Side-by-Side Comparison
| Feature | mouche | mouse |
|---|---|---|
| Definition | Insecte adulte volant de l’ordre des Diptères, muni d’une trompe et de couleur généralement sombre métallisée mais pouvant être vive. Sa larve se nourrit de matière organique en décomposition telle que les excréments et les cadavres. Elle peut aussi être parasite de végétaux, de champignons ou d'animaux vivants comme des mammifères et de très nombreux insectes. Les mouches sont morphologiquement définies par la présence d'une seule paire d'ailes, l'autre paire étant réduite sous la forme d'haltères servant de balanciers durant le vol. | Souris. |
Letter-by-Letter Comparison
Word Length Comparison: mouche vs mouse
Spelling & Dictionary Insight
mouche and mouse form a confusable pair in the French index, two distinct headwords that writers substitute for each other because they look alike, sound alike, or both. The pair differs by 1 letter(s) in length, which is exactly the edit distance at which substitution errors are most common: close enough that the eye skips over the difference, far enough that meaning fully diverges. Our composite confusion score for this pair is 39137, derived from the frequency rank of both members and their visual similarity.

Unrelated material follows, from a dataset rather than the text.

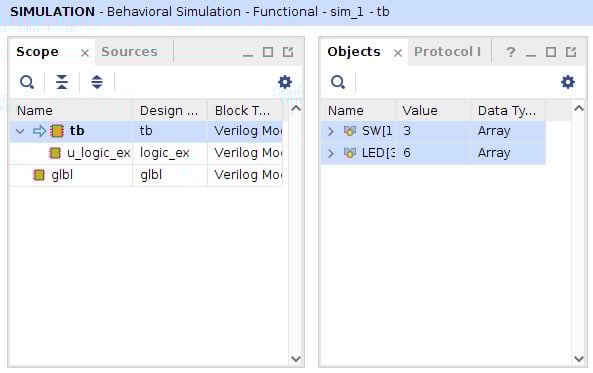Float the Objects panel window
This screenshot has width=593, height=373.
[571, 52]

Side-by-side the two words carry different dictionary signatures. mouche is recorded at frequency rank #7,994, classified as anoun, pronounced \muʃ\. mouse is at rank #31,143, tagged as anoun, pronounced \maʊs\. When the two words belong to different parts of speech, sentence grammar alone usually resolves the confusion; when they share a part of speech, only semantic context separates them, which is why the pair earns a dedicated lookup page.
Glosses for this pair are partially populated in our dataset, but the full side-by-side definitions above should still guide you to the right choice. Automated spell-checkers cannot flag confusable substitution because every member of the pair is a valid dictionary word, only the writer, or a grammar/context tool, can confirm that the chosen spelling matches the intended meaning. PlainSpell's confusable index exists precisely to make that contextual choice explicit.
Frequency comparison
Frequently Asked Questions
Can "mouche" and "mouse" be used interchangeably?